PASSAGE PROVIDED |
==========
Blogger Don P said...

I think that going over the "sausage making" details of how a concert comes together makes us appreciate the concert that much more -- it's all too easy for us "non-cognoscenti" to take for granted what is obviously a LOT of work, above and beyond performing the concert itself. Thanks a lot for those enlightening details!

One thought. Sarah: Your comments about 21st century technology making possible performances of 18th century music are intriguing. In fact, I think that if you can come up with other examples, you have the germ of a good feature story for the Star-Trib or Pioneer Press (not to mention the TV stations). I'm not in the newspaper business any more, but IMHO I think it would be a natural. You should suggest it to whoever does PR for the MO.

I look forward to hearing all the fruits of this next week.

Don

January 22, 2008 at 8:28 PM  
Blogger Sam said...
==========
EXERCISE | Condense the paragraph in the blog comment above that begins "One thought. Sarah:" into two or three sentences, keeping its main points.

RAW DATA |
==========
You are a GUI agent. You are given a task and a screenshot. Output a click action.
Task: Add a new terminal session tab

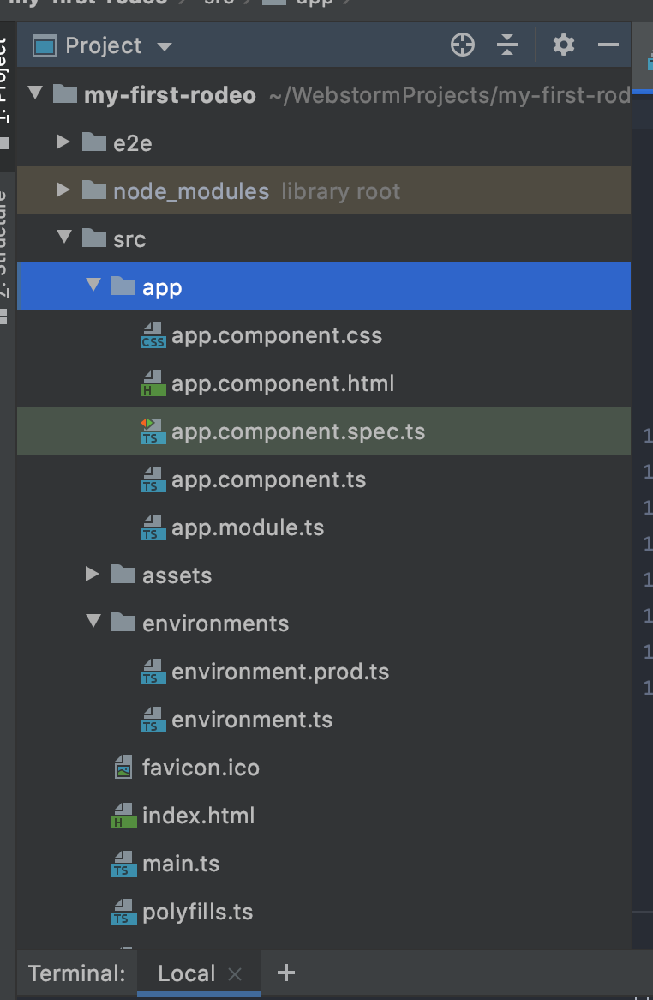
==========
SOLUTION TO THE PROBLEM | Sarah's remarks about 21st-century technology making performances of 18th-century music possible are intriguing, and with more examples they could become a good feature story for the Star-Trib, the Pioneer Press, or the TV stations. The commenter is no longer in the newspaper business but thinks the idea would be a natural and urges Sarah to suggest it to whoever does PR for the MO.